> What this task involves: Output every line below exactly.

> Records for this task:
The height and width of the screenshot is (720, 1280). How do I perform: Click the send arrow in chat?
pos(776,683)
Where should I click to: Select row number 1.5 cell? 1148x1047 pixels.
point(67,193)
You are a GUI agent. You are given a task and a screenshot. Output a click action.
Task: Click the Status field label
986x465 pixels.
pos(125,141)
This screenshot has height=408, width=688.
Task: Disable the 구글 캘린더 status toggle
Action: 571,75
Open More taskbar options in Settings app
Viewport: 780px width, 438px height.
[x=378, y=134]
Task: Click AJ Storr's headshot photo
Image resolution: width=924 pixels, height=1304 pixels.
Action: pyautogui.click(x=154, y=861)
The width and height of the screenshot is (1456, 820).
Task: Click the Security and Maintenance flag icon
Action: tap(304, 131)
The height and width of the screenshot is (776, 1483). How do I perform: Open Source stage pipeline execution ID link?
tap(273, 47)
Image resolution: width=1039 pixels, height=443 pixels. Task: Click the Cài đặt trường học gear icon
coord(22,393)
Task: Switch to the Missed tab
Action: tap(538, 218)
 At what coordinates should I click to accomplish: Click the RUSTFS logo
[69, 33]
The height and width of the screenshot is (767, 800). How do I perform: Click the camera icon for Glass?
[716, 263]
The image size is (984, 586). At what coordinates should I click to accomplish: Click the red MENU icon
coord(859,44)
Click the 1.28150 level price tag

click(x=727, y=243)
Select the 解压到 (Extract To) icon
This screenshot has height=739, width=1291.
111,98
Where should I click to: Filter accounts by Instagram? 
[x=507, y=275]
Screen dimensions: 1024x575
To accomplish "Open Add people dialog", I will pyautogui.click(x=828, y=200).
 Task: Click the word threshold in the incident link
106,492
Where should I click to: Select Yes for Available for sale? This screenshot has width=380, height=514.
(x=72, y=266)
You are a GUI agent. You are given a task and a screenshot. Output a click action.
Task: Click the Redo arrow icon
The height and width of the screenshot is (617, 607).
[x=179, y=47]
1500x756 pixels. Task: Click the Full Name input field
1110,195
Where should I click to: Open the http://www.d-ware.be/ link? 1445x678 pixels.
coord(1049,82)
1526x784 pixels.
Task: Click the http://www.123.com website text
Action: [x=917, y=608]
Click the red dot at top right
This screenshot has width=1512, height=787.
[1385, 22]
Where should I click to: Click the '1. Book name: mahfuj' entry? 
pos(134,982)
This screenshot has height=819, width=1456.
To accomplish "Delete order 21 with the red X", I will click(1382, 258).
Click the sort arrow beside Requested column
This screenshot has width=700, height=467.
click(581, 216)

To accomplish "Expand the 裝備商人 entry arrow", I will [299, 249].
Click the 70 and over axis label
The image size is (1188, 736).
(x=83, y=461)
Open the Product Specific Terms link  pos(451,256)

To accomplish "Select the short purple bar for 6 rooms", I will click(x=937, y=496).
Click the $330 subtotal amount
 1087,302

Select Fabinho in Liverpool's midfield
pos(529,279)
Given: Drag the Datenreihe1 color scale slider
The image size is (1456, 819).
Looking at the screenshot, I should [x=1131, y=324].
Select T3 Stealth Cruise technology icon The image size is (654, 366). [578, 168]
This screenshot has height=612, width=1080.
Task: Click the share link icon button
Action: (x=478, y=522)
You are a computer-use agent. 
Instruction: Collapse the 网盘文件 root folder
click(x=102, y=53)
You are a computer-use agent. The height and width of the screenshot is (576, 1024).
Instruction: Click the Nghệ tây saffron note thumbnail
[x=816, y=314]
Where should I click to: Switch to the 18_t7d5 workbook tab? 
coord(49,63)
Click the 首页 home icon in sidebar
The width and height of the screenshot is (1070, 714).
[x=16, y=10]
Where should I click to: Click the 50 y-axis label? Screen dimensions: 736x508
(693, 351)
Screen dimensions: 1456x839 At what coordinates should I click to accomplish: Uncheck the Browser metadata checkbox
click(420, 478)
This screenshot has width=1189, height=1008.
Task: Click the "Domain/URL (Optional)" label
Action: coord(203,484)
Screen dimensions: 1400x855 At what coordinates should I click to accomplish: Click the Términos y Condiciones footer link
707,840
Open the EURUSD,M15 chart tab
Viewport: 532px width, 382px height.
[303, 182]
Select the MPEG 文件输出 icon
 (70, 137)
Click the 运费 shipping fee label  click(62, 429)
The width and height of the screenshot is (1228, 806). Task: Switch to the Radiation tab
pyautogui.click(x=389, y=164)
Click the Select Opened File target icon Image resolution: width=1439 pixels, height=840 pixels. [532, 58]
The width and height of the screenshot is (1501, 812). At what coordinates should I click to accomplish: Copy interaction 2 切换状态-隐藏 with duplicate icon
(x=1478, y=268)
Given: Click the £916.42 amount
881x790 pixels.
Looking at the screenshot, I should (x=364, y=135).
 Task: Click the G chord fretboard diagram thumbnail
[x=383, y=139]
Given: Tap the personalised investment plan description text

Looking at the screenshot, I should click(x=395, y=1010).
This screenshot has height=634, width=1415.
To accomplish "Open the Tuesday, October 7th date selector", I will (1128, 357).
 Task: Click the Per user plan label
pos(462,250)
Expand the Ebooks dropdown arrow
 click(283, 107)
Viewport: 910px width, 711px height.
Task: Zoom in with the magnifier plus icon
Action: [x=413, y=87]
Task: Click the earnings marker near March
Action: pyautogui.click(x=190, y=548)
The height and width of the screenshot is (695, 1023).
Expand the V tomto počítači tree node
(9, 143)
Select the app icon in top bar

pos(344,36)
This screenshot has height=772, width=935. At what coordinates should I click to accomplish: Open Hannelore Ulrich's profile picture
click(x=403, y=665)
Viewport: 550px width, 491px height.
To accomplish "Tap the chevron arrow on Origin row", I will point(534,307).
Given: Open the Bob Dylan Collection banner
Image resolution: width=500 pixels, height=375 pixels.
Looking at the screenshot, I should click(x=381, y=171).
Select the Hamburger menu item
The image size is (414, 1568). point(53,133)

> Answer to this problem:
The height and width of the screenshot is (720, 1280). How do I perform: Click the send arrow in chat?
pos(776,683)
Where should I click to: Select row number 1.5 cell? 1148x1047 pixels.
point(67,193)
You are a GUI agent. You are given a task and a screenshot. Output a click action.
Task: Click the Status field label
986x465 pixels.
pos(125,141)
This screenshot has height=408, width=688.
Task: Disable the 구글 캘린더 status toggle
Action: 571,75
Open More taskbar options in Settings app
Viewport: 780px width, 438px height.
[x=378, y=134]
Task: Click AJ Storr's headshot photo
Image resolution: width=924 pixels, height=1304 pixels.
Action: pyautogui.click(x=154, y=861)
The width and height of the screenshot is (1456, 820).
Task: Click the Security and Maintenance flag icon
Action: tap(304, 131)
The height and width of the screenshot is (776, 1483). How do I perform: Open Source stage pipeline execution ID link?
tap(273, 47)
Image resolution: width=1039 pixels, height=443 pixels. Task: Click the Cài đặt trường học gear icon
coord(22,393)
Task: Switch to the Missed tab
Action: tap(538, 218)
 At what coordinates should I click to accomplish: Click the RUSTFS logo
[69, 33]
The height and width of the screenshot is (767, 800). How do I perform: Click the camera icon for Glass?
[716, 263]
The image size is (984, 586). At what coordinates should I click to accomplish: Click the red MENU icon
coord(859,44)
Click the 1.28150 level price tag

click(x=727, y=243)
Select the 解压到 (Extract To) icon
This screenshot has height=739, width=1291.
111,98
Where should I click to: Filter accounts by Instagram? 
[x=507, y=275]
Screen dimensions: 1024x575
To accomplish "Open Add people dialog", I will pyautogui.click(x=828, y=200).
 Task: Click the word threshold in the incident link
106,492
Where should I click to: Select Yes for Available for sale? This screenshot has width=380, height=514.
(x=72, y=266)
You are a GUI agent. You are given a task and a screenshot. Output a click action.
Task: Click the Redo arrow icon
The height and width of the screenshot is (617, 607).
[x=179, y=47]
1500x756 pixels. Task: Click the Full Name input field
1110,195
Where should I click to: Open the http://www.d-ware.be/ link? 1445x678 pixels.
coord(1049,82)
1526x784 pixels.
Task: Click the http://www.123.com website text
Action: [x=917, y=608]
Click the red dot at top right
This screenshot has width=1512, height=787.
[1385, 22]
Where should I click to: Click the '1. Book name: mahfuj' entry? 
pos(134,982)
This screenshot has height=819, width=1456.
To accomplish "Delete order 21 with the red X", I will click(1382, 258).
Click the sort arrow beside Requested column
This screenshot has width=700, height=467.
click(581, 216)

To accomplish "Expand the 裝備商人 entry arrow", I will [299, 249].
Click the 70 and over axis label
The image size is (1188, 736).
(x=83, y=461)
Open the Product Specific Terms link  pos(451,256)

To accomplish "Select the short purple bar for 6 rooms", I will click(x=937, y=496).
Click the $330 subtotal amount
 1087,302

Select Fabinho in Liverpool's midfield
pos(529,279)
Given: Drag the Datenreihe1 color scale slider
The image size is (1456, 819).
Looking at the screenshot, I should [x=1131, y=324].
Select T3 Stealth Cruise technology icon The image size is (654, 366). [578, 168]
This screenshot has height=612, width=1080.
Task: Click the share link icon button
Action: (x=478, y=522)
You are a computer-use agent. 
Instruction: Collapse the 网盘文件 root folder
click(x=102, y=53)
You are a computer-use agent. The height and width of the screenshot is (576, 1024).
Instruction: Click the Nghệ tây saffron note thumbnail
[x=816, y=314]
Where should I click to: Switch to the 18_t7d5 workbook tab? 
coord(49,63)
Click the 首页 home icon in sidebar
The width and height of the screenshot is (1070, 714).
[x=16, y=10]
Where should I click to: Click the 50 y-axis label? Screen dimensions: 736x508
(693, 351)
Screen dimensions: 1456x839 At what coordinates should I click to accomplish: Uncheck the Browser metadata checkbox
click(420, 478)
This screenshot has width=1189, height=1008.
Task: Click the "Domain/URL (Optional)" label
Action: coord(203,484)
Screen dimensions: 1400x855 At what coordinates should I click to accomplish: Click the Términos y Condiciones footer link
707,840
Open the EURUSD,M15 chart tab
Viewport: 532px width, 382px height.
[303, 182]
Select the MPEG 文件输出 icon
 (70, 137)
Click the 运费 shipping fee label  click(62, 429)
The width and height of the screenshot is (1228, 806). Task: Switch to the Radiation tab
pyautogui.click(x=389, y=164)
Click the Select Opened File target icon Image resolution: width=1439 pixels, height=840 pixels. [532, 58]
The width and height of the screenshot is (1501, 812). At what coordinates should I click to accomplish: Copy interaction 2 切换状态-隐藏 with duplicate icon
(x=1478, y=268)
Given: Click the £916.42 amount
881x790 pixels.
Looking at the screenshot, I should (x=364, y=135).
 Task: Click the G chord fretboard diagram thumbnail
[x=383, y=139]
Given: Tap the personalised investment plan description text

Looking at the screenshot, I should click(x=395, y=1010).
This screenshot has height=634, width=1415.
To accomplish "Open the Tuesday, October 7th date selector", I will (1128, 357).
 Task: Click the Per user plan label
pos(462,250)
Expand the Ebooks dropdown arrow
 click(283, 107)
Viewport: 910px width, 711px height.
Task: Zoom in with the magnifier plus icon
Action: [x=413, y=87]
Task: Click the earnings marker near March
Action: pyautogui.click(x=190, y=548)
The height and width of the screenshot is (695, 1023).
Expand the V tomto počítači tree node
(9, 143)
Select the app icon in top bar

pos(344,36)
This screenshot has height=772, width=935. At what coordinates should I click to accomplish: Open Hannelore Ulrich's profile picture
click(x=403, y=665)
Viewport: 550px width, 491px height.
To accomplish "Tap the chevron arrow on Origin row", I will point(534,307).
Given: Open the Bob Dylan Collection banner
Image resolution: width=500 pixels, height=375 pixels.
Looking at the screenshot, I should click(x=381, y=171).
Select the Hamburger menu item
The image size is (414, 1568). point(53,133)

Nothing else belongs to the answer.